El periodista selecciona entre su amplio archivo de fotografías las que presenta en charlas, medios de comunicación, exposiciones y su más reciente libro Mirar de la vida profunda, guiado por una línea que va del corazón al ojo: “La obra de arte es la vida misma de la gente”, asegura, cuando se refiere a su carrera artística.
Durante 9 años, desde 1992 hasta 2001, su trabajo como reportero gráfico en un periódico local lo llevó a documentar día a día el devenir del conflicto armado interno. “Sería muy difícil reconstruir los hechos si no fuera por el trabajo que hicimos muchos periodistas de distintos medios para contar lo que pasó, tratándonos de acercar a esa verdad desde las víctimas y no desde los poderes o los victimarios”.
Curioso y asombrado de la humanidad, el periodista cuenta las historias de los campesinos, los indígenas, los civiles que la guerra del país pone en medio: “Tengo la capacidad de ver la esperanza en los rostros de niños y niñas que están creciendo”, menciona. “También la veo en esa resistencia, fortaleza y dignidad de los campesinos que en algún momento les tocó recoger muertos, pero vuelven a sembrar.

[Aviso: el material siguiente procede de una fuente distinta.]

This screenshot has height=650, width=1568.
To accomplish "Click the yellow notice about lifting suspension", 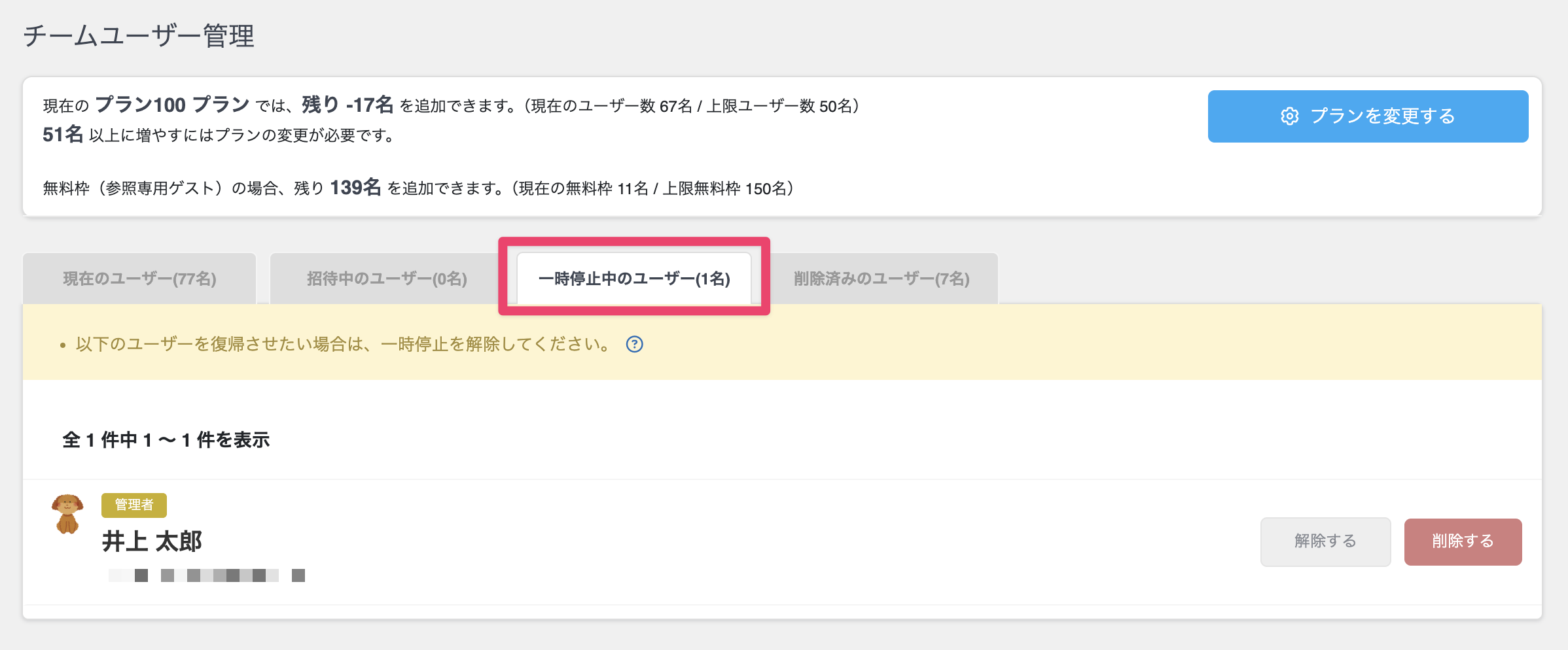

Ellos tienen sabiduría y conocimiento: todo ese saber que en muchas ocasiones menospreciamos”.
Aun parado frente a la destrucción de pueblos y la masacre de sus habitantes, como las que registró en el Urabá antioqueño, en Peque y Granada, le conmueven la resignación y la fuerza del sobreviviente que es víctima. En Vigía del Fuerte, dejó la cámara a un lado para ayudar a cargar el cuerpo de Ubertina, una mujer que había quedado herida por los combates entre las Farc y el Ejército y falleció mientras su esposo Aniceto la llevaba por el Río Atrato. Colorado cree que hay tantas formas de trabajar como formas de ver, y es esencial la forma de llegar y estar en las comunidades. “Usted no tiene que llorar para que la gente le crea que le duele lo que les pasa. Ellos entienden cuando se respeta y valora su dignidad”. Esta cercanía la establece compartiendo un arroz y una palabra o atendiendo en silencio una búsqueda o un funeral.
Por otra parte, está el rostro de los combatientes, en muchas ocasiones infantiles. No los comandantes, facilitadores o impulsadores del conflicto armado: en cambio, un padre levantando a un bebé, descuidando su arma, una niña vestida de camuflado que cuida un camino, y las oraciones, marcas, camándulas, tatuajes y consignas en la ropa de los guerrilleros, paramilitares y soldados del Ejército. “Yo no veo la maldad en un muchacho con armas. Si yo me dedicara a buscar el lado más perverso al tomar fotografías, estaría mostrando al otro como el mal, y el mal está es dentro de la sociedad”.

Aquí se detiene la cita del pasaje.